[Records for processing]

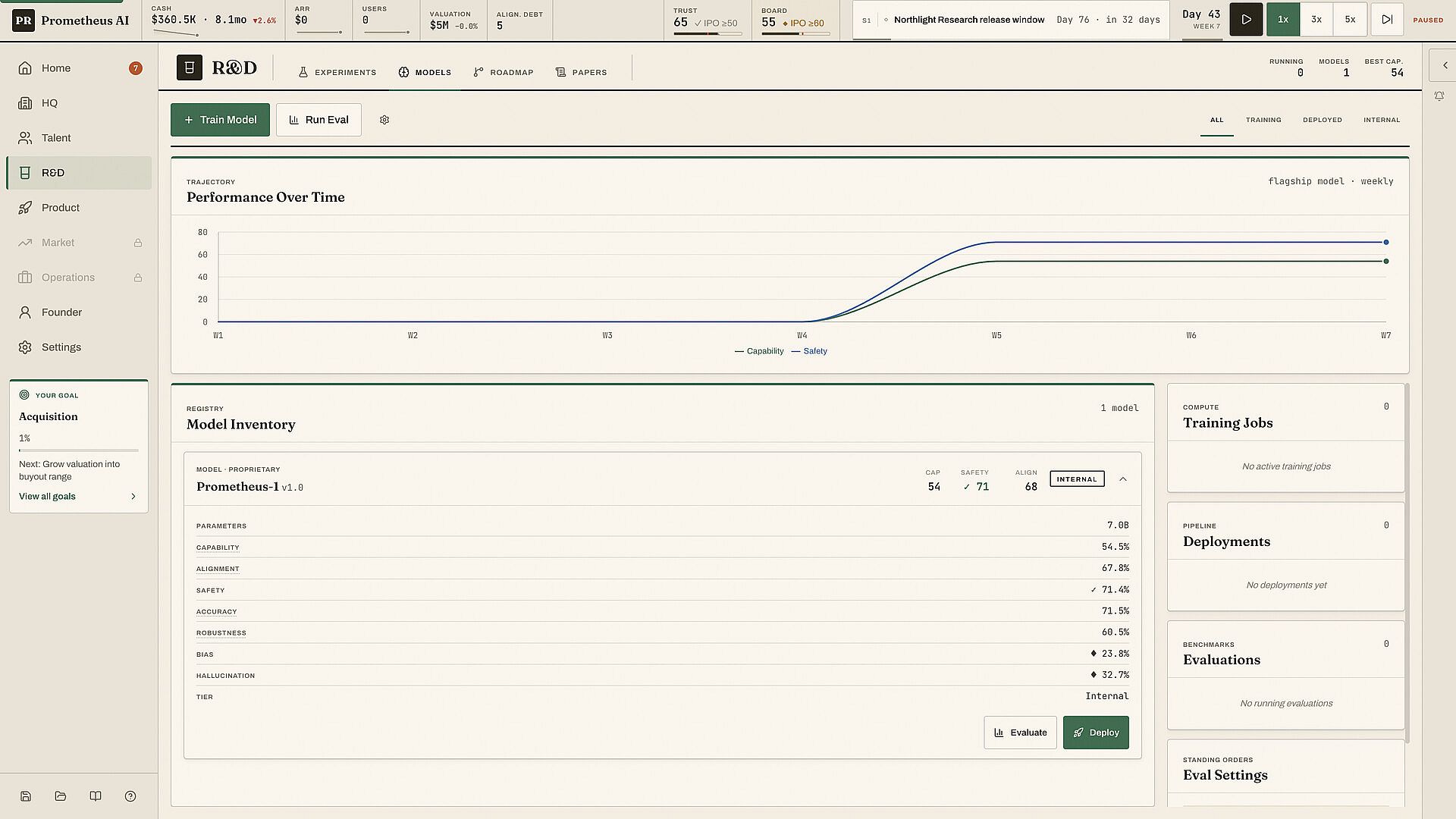The height and width of the screenshot is (819, 1456).
Task: Click the notifications bell icon
Action: [x=1439, y=96]
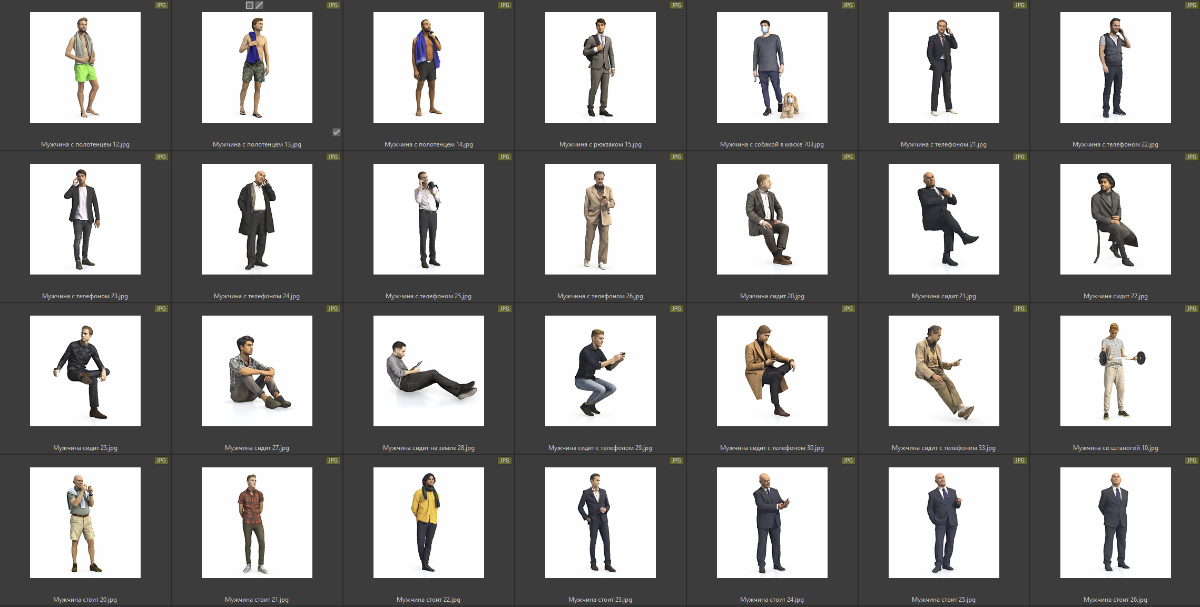Select the seated man in hat thumbnail
The image size is (1200, 607).
1115,219
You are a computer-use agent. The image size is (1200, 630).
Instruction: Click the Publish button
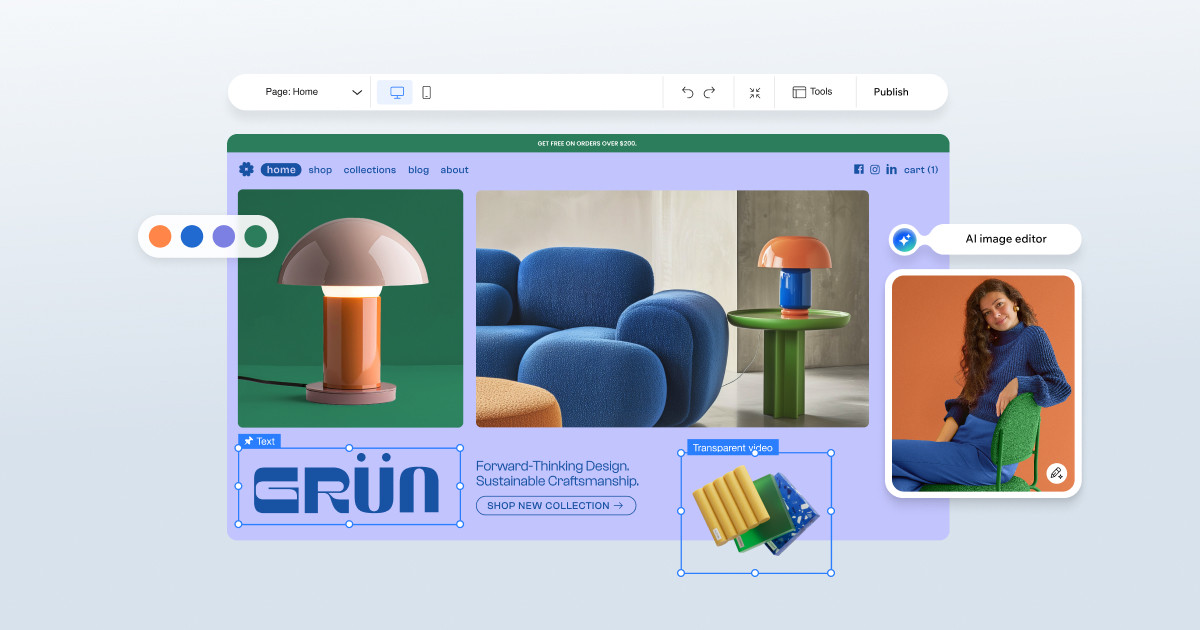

[/Records for processing]

**Activity**
Your copy should consist solely of the lines from the line containing "You are a computer-use" through the last line of the records above, reproduced exactly, with the pictures left out.

**Reply**
You are a computer-use agent. The image size is (1200, 630).
Instruction: Click the Publish button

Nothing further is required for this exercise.